*** Opening of RECORDS FOR THIS TASK ***

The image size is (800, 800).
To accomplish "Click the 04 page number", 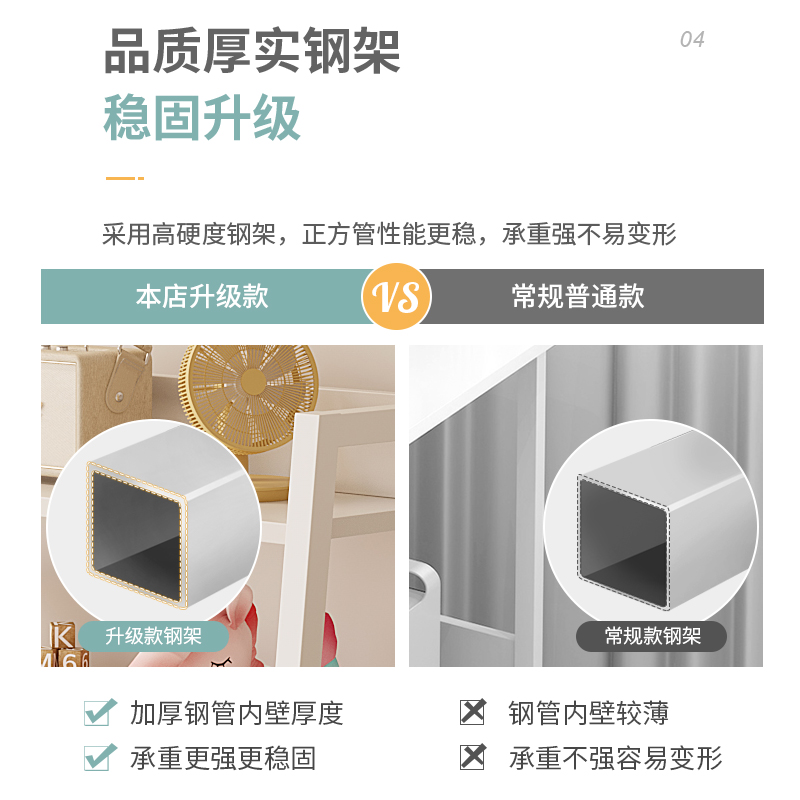I will click(x=692, y=39).
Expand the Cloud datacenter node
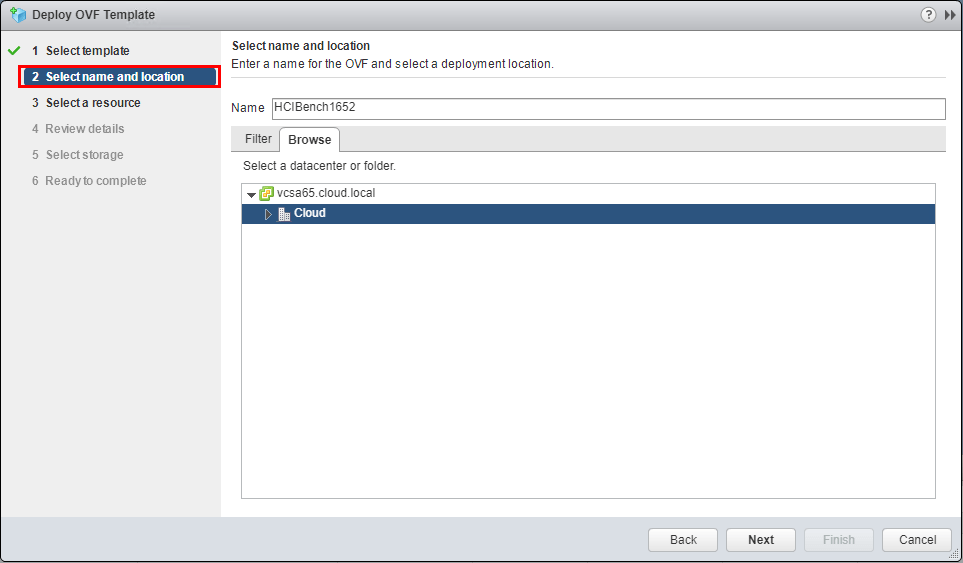Screen dimensions: 963x563 pos(268,214)
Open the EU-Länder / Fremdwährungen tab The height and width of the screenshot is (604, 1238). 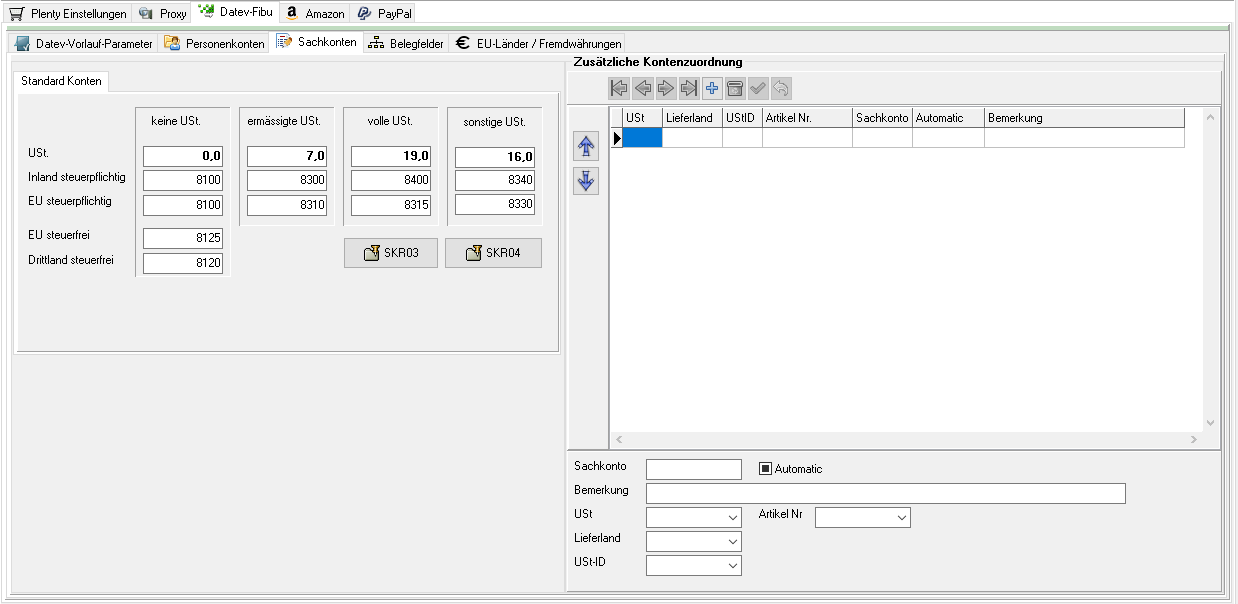point(538,44)
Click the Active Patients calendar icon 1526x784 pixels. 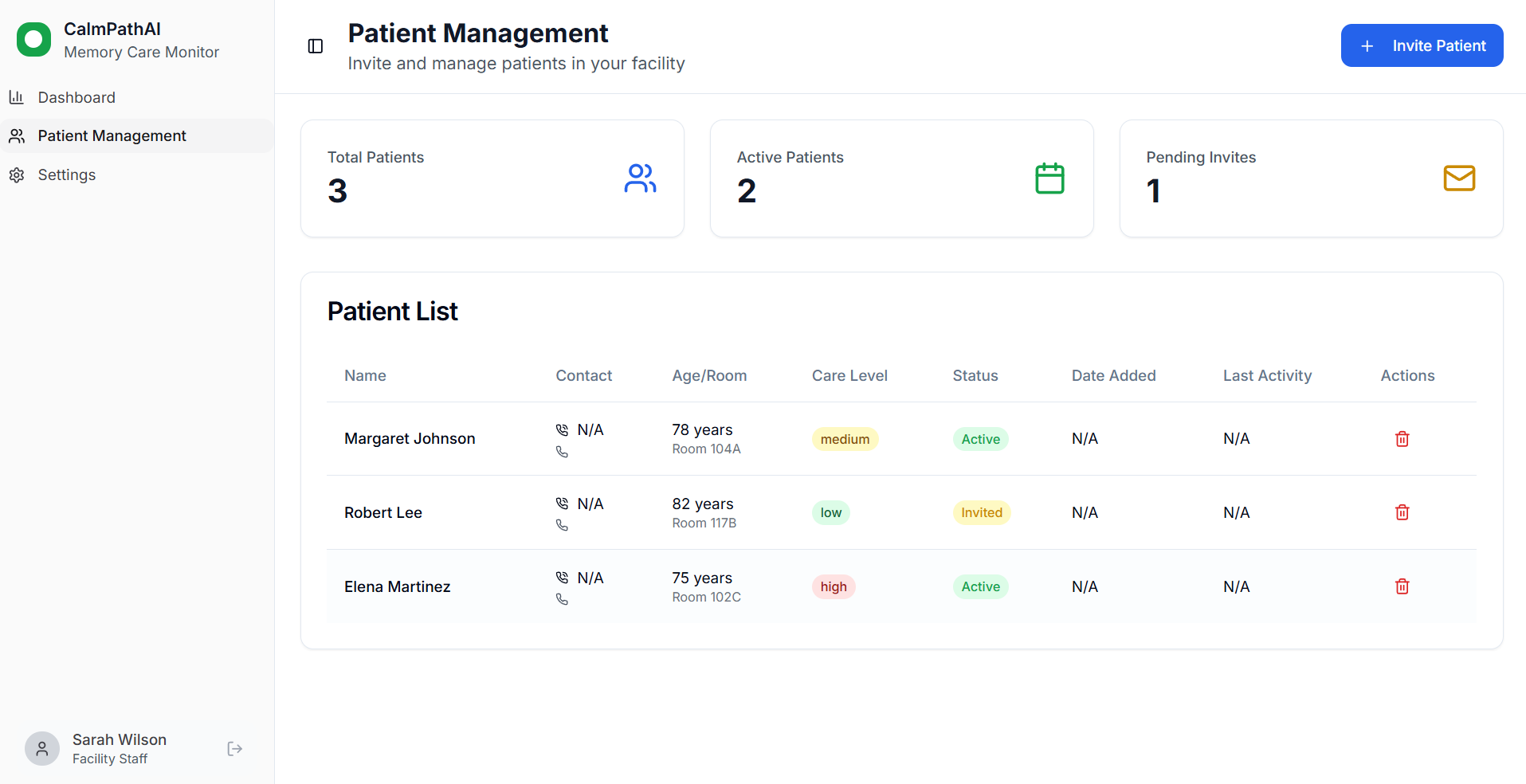click(x=1049, y=178)

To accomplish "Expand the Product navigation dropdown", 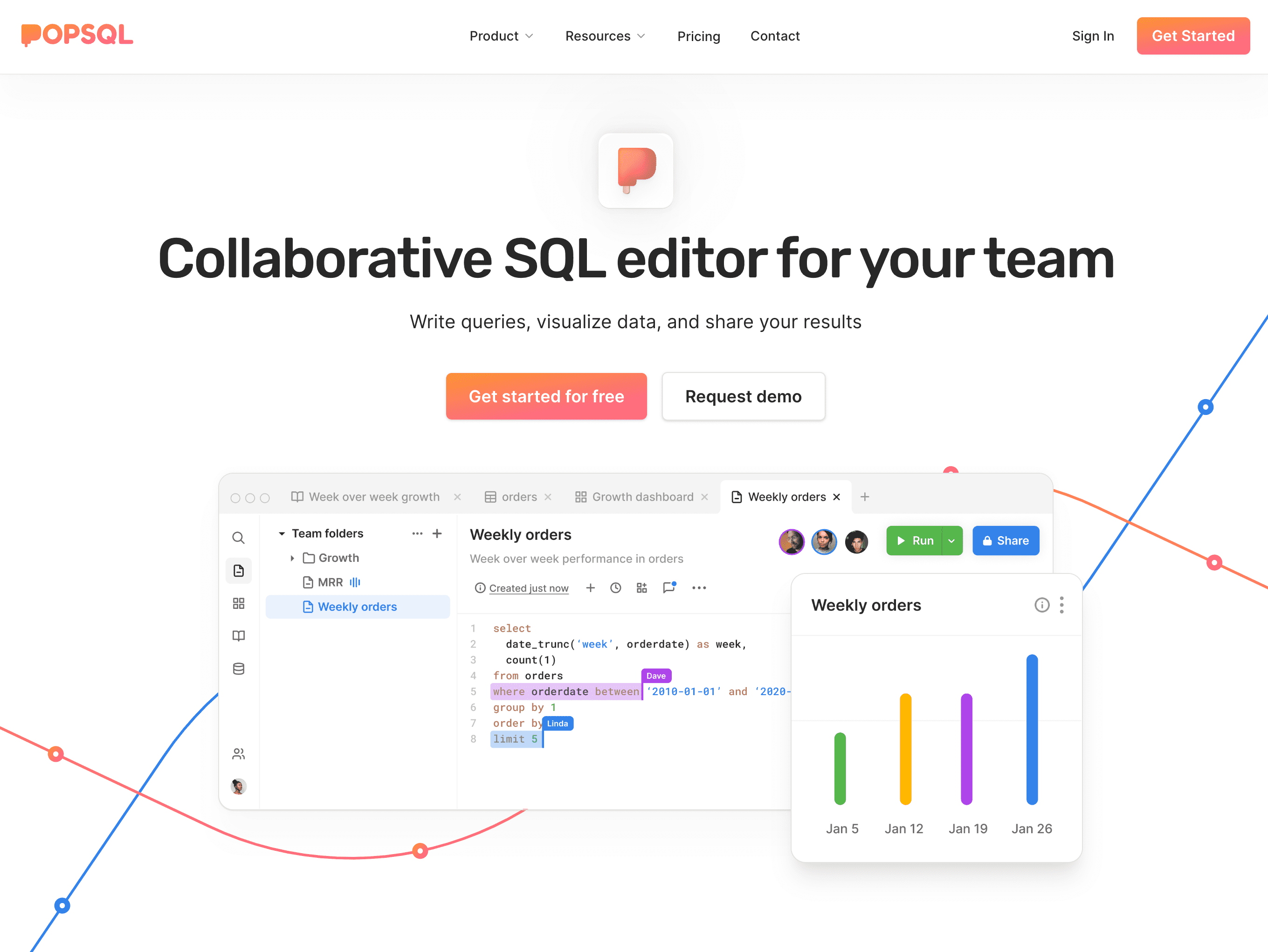I will (x=500, y=36).
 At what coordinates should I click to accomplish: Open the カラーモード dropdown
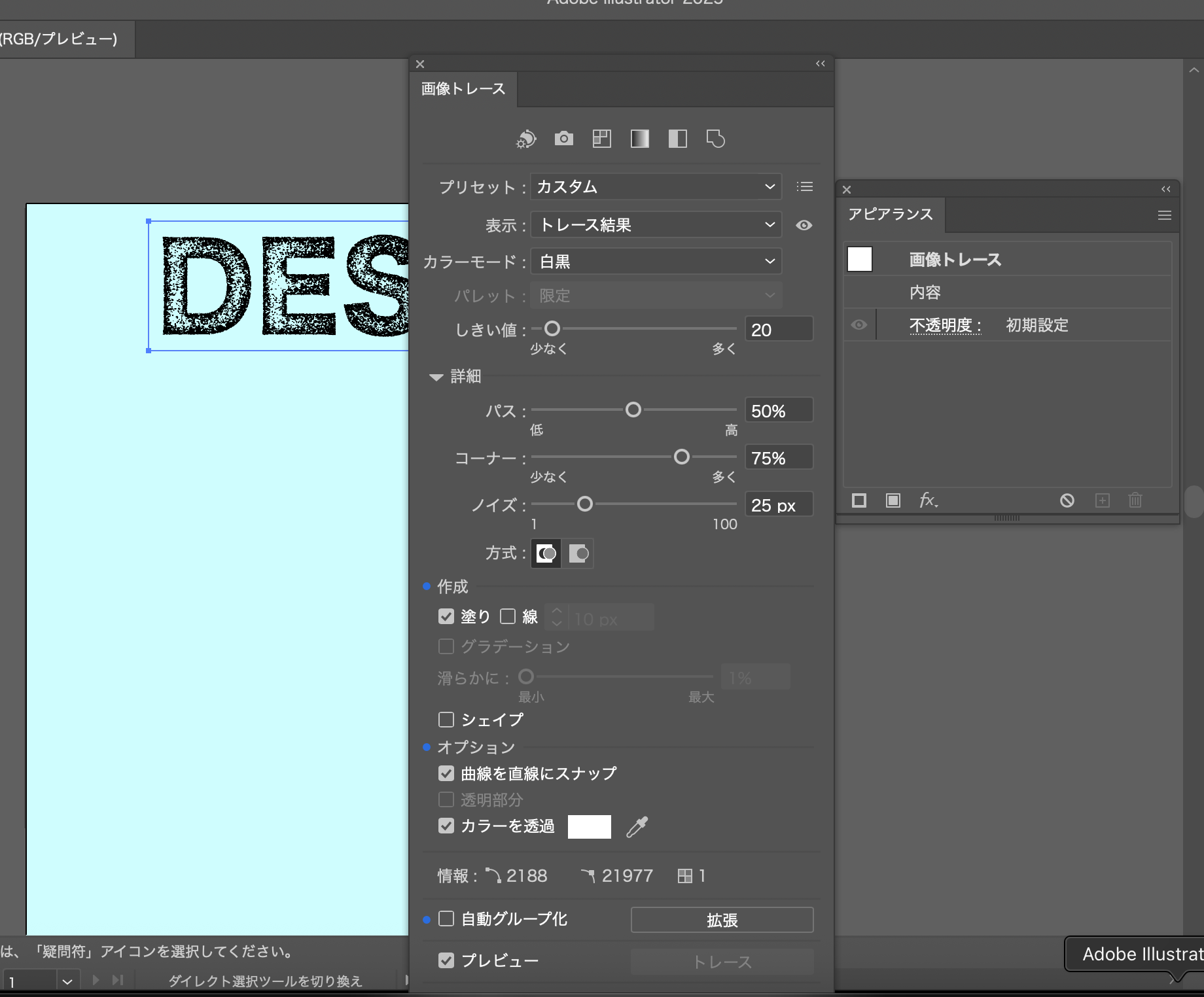click(656, 262)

*** Close of RECORDS FOR THIS TASK ***

> **YOUR TASK**: The output should hold only the lines from the one containing "At what coordinates" through the last line of the listing, reproduced exactly, pictures omitted.

> **TASK SOLUTION**:
 At what coordinates should I click to accomplish: Open the カラーモード dropdown
click(656, 262)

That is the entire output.